The story at a glance
Ancient bones from a German quarry uncover how Neanderthals masterminded elephant hunts with remarkable efficiency. Researchers report these findings now to reshape our understanding of early human survival strategies.
Key moments & milestones
- 125,000 years ago: Neanderthals at Neumark-Nord 1 site near Leipzig repeatedly ambush and slaughter straight-tusked elephants.
- 2010s onwards: Archaeologists excavate over 3,000 bones from at least 13 elephants, including cut marks from stone tools.
- 2024: Team led by Wil Roebroeks publishes analysis in Nature Ecology & Evolution, confirming hunts via bone fractures and tool traces.
Signature highlights
- Elephants weighed up to 13 tonnes, yet Neanderthals targeted juveniles and females for easier kills in forested lakeside terrain.

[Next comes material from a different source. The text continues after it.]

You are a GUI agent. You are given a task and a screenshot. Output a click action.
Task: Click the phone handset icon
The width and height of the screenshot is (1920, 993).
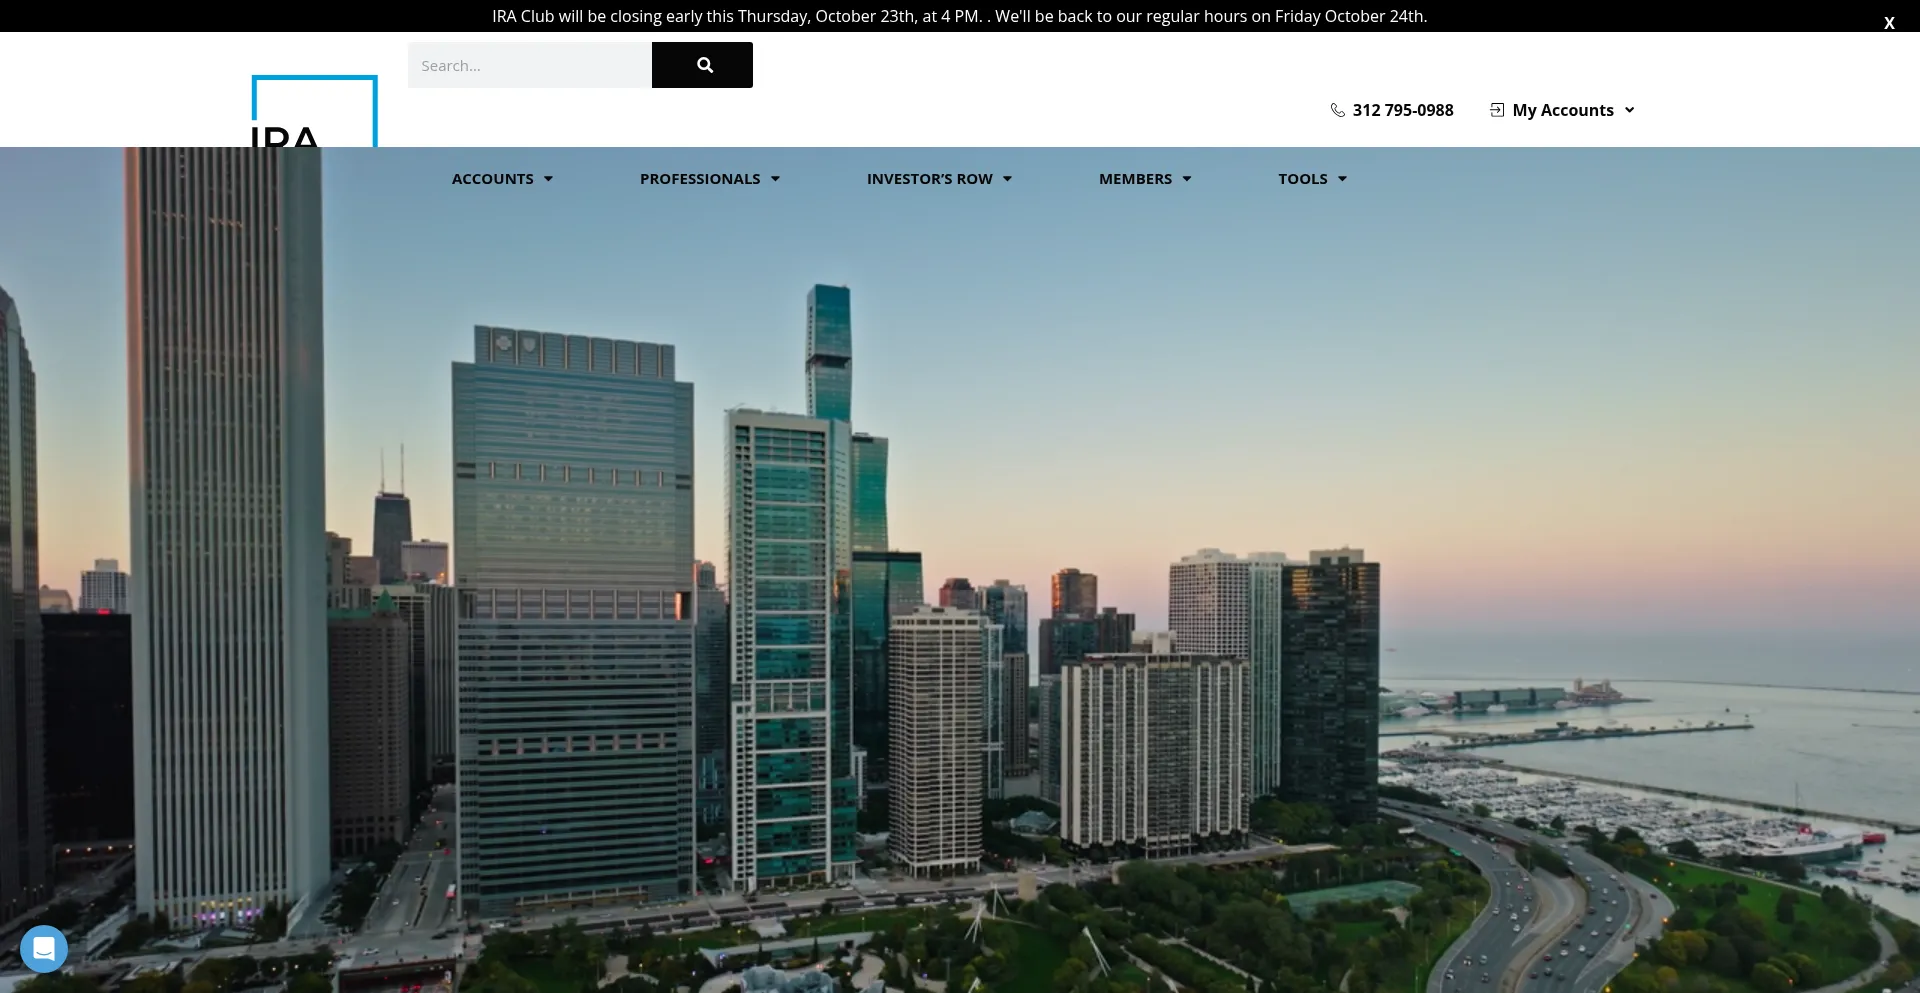pyautogui.click(x=1337, y=110)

- Hunters likely drove animals into bogs before spearing them; no fire traces suggest raw meat feasts.
- One kill yielded 400kg of bone marrow alone - a calorie jackpot in Ice Age conditions.
- Site shows multiple hunts over years, with no signs of competition from other predators.
Key quotes
"These were not opportunistic scavenges, but deliberate, repeated hunting forays." - Wil Roebroeks, Leiden University
"Elephant hunting was a Neanderthal super-weapon for survival." - Sabine Gaudzinski-Windheuser, Monmouth University
Why it matters
This rewrites Neanderthals from brutish also-rans to cunning hunters who dominated megafauna, explaining their long success before modern humans arrived. It highlights how group coordination and landscape knowledge fuelled early hominin resilience. Watch for more sites revealing their full toolkit - from diet to culture.